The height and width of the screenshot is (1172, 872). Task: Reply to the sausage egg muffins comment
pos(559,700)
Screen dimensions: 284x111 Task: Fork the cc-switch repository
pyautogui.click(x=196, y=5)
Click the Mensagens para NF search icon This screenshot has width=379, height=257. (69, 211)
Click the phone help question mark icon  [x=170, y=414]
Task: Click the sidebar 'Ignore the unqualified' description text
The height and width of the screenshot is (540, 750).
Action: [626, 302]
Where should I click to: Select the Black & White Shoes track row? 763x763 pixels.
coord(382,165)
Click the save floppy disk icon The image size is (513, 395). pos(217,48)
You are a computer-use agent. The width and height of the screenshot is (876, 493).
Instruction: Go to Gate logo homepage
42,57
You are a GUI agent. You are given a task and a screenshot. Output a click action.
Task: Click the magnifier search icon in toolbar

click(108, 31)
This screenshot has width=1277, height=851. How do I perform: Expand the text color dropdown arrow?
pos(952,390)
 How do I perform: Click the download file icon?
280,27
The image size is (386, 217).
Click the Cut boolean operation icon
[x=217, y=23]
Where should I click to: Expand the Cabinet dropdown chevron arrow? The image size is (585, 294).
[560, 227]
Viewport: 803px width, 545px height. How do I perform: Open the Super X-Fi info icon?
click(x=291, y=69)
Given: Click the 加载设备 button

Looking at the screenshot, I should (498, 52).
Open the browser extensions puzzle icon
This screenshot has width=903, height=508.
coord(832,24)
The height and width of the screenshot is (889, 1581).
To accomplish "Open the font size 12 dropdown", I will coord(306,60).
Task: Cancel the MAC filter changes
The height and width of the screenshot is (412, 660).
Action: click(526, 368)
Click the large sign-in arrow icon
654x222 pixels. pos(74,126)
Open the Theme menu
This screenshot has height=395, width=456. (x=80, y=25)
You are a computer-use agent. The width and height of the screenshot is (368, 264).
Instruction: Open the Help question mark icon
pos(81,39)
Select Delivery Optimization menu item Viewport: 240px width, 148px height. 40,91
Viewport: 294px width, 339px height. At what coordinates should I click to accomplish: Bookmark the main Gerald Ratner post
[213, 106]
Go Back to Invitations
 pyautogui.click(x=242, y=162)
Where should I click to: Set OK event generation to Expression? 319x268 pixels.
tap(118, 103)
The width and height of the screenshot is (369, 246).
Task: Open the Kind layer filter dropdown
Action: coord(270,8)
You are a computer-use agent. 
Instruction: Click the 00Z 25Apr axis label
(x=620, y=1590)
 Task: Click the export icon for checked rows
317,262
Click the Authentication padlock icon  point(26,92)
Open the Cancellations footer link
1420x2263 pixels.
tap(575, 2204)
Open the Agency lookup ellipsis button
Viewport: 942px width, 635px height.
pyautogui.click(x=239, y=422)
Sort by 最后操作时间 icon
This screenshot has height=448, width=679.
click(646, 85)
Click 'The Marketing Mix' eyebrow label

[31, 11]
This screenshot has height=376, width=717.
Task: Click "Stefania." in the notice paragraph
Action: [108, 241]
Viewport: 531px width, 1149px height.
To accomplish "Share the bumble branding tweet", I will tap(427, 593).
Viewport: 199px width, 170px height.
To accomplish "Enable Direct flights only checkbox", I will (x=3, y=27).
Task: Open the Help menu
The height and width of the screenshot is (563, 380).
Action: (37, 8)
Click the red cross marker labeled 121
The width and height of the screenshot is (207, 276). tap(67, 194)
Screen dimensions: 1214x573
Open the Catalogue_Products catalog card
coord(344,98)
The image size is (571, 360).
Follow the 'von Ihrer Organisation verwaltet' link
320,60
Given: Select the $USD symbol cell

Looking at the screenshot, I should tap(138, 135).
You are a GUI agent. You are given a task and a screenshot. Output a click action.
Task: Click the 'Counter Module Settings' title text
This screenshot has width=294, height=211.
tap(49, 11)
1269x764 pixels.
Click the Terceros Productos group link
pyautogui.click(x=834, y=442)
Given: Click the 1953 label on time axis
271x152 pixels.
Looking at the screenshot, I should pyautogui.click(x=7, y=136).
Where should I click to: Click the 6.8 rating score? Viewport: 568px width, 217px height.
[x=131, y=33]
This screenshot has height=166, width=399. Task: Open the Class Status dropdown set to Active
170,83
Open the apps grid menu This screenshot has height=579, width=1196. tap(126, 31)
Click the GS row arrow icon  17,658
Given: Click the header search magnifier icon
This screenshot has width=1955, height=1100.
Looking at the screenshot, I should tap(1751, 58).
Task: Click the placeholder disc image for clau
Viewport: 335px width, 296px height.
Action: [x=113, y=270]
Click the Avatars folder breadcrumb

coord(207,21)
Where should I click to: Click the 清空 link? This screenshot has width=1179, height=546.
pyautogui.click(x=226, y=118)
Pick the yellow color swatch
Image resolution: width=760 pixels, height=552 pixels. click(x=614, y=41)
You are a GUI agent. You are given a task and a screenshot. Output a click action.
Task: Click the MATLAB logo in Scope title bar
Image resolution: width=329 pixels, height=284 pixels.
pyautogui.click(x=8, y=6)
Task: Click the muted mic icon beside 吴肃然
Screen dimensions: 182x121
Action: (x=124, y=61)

Written instruction: In the rows from the line containing "This screenshot has height=166, width=399." down to the line containing "Image resolution: width=760", swap "breadcrumb" for "path link" and reproduce those lines with no other changes.

The output:
This screenshot has height=166, width=399. Task: Open the Class Status dropdown set to Active
170,83
Open the apps grid menu This screenshot has height=579, width=1196. tap(126, 31)
Click the GS row arrow icon  17,658
Given: Click the header search magnifier icon
This screenshot has width=1955, height=1100.
Looking at the screenshot, I should tap(1751, 58).
Task: Click the placeholder disc image for clau
Viewport: 335px width, 296px height.
Action: [x=113, y=270]
Click the Avatars folder path link

coord(207,21)
Where should I click to: Click the 清空 link? This screenshot has width=1179, height=546.
pyautogui.click(x=226, y=118)
Pick the yellow color swatch
Image resolution: width=760 pixels, height=552 pixels. click(x=614, y=41)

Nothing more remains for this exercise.